Enquanto da porta para dentro do governo Trump fazia a lição de casa para combater a pandemia de Covid-19, para o mundo ele mandava um recado ambíguo. Muito além do limite da racionalidade. Mergulhado em crises dentro de crises, parece ter embarcado em um processo de autofagia do seu capital político de forma que Biden, trancado em porão com medo de contrair Covid, cresceu e prosperou em cima dos erros de Trump.
Em 6 de janeiro, quando tudo desandou, apenas duas horas de baderna foram suficientes para transformar Trump em exatamente tudo aquilo que, durante quatro anos, seus adversários e críticos se esforçaram para convencer o mundo de que ele era.
Trump se transformou em um golpista. Sua base se tornou radioativa e cada vez mais restrita ao seu ciclo de autovalidação.
O Partido Republicano está dividido entre os trumpistas, os simpatizantes do governador da Flórida, Ron DeSantis, e os democratãos clássicos, de onde vieram os ex-presidentes da família Bush e todos os outros antes da emergência do trumpismo.
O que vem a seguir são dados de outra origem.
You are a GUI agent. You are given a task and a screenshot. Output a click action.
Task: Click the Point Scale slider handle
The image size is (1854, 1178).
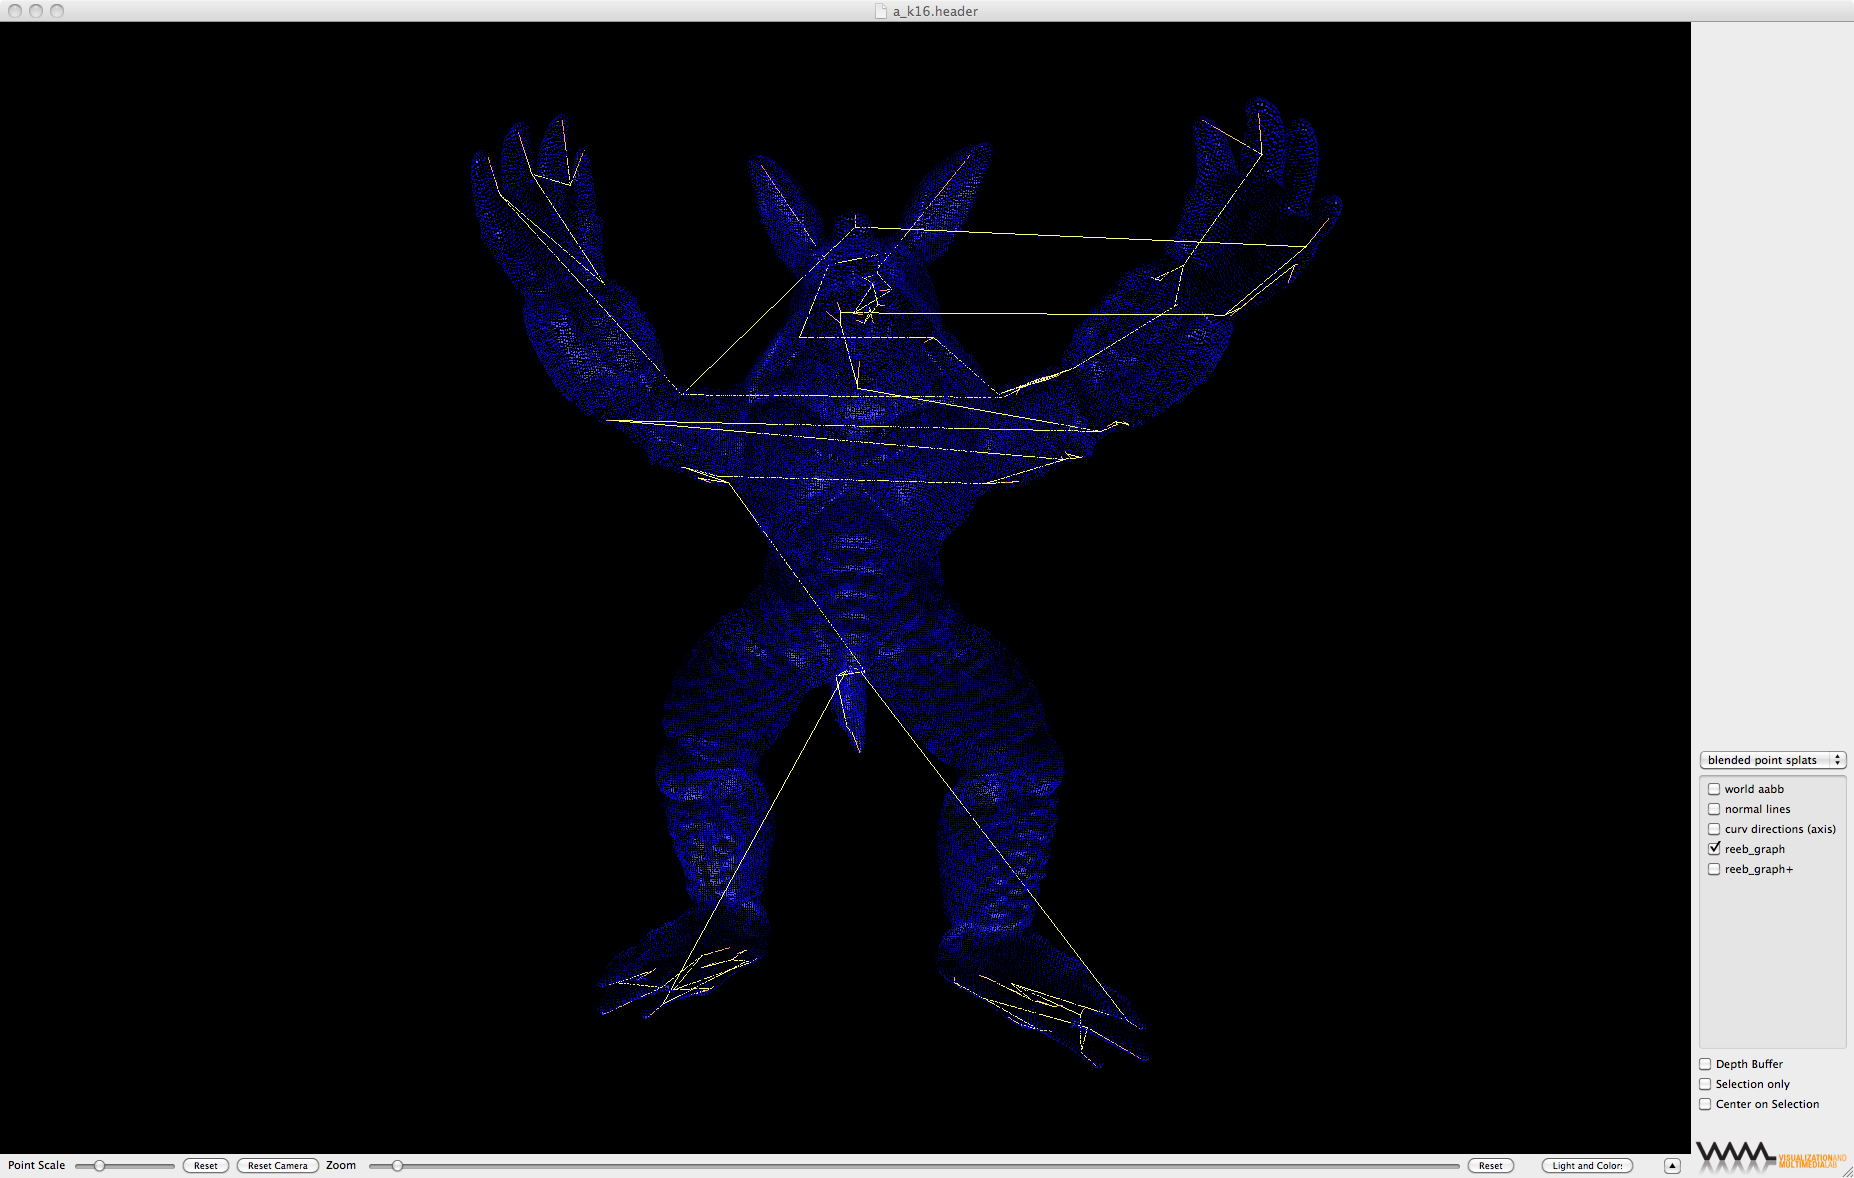99,1166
O panorama para 2024 para os republicanos parece ter chegado a uma encruzilhada. Trump é a maior força e a maior fraqueza do partido. Ele é o centro de uma disputa e divisões internas que se mostram quase letais nas eleições parlamentares.
E qual é a lição para o Brasil? Sugiro reler a coluna trocando Trump por Bolsonaro. Biden, por Lula. Republicanos por bolsonaristas. Acho que funciona.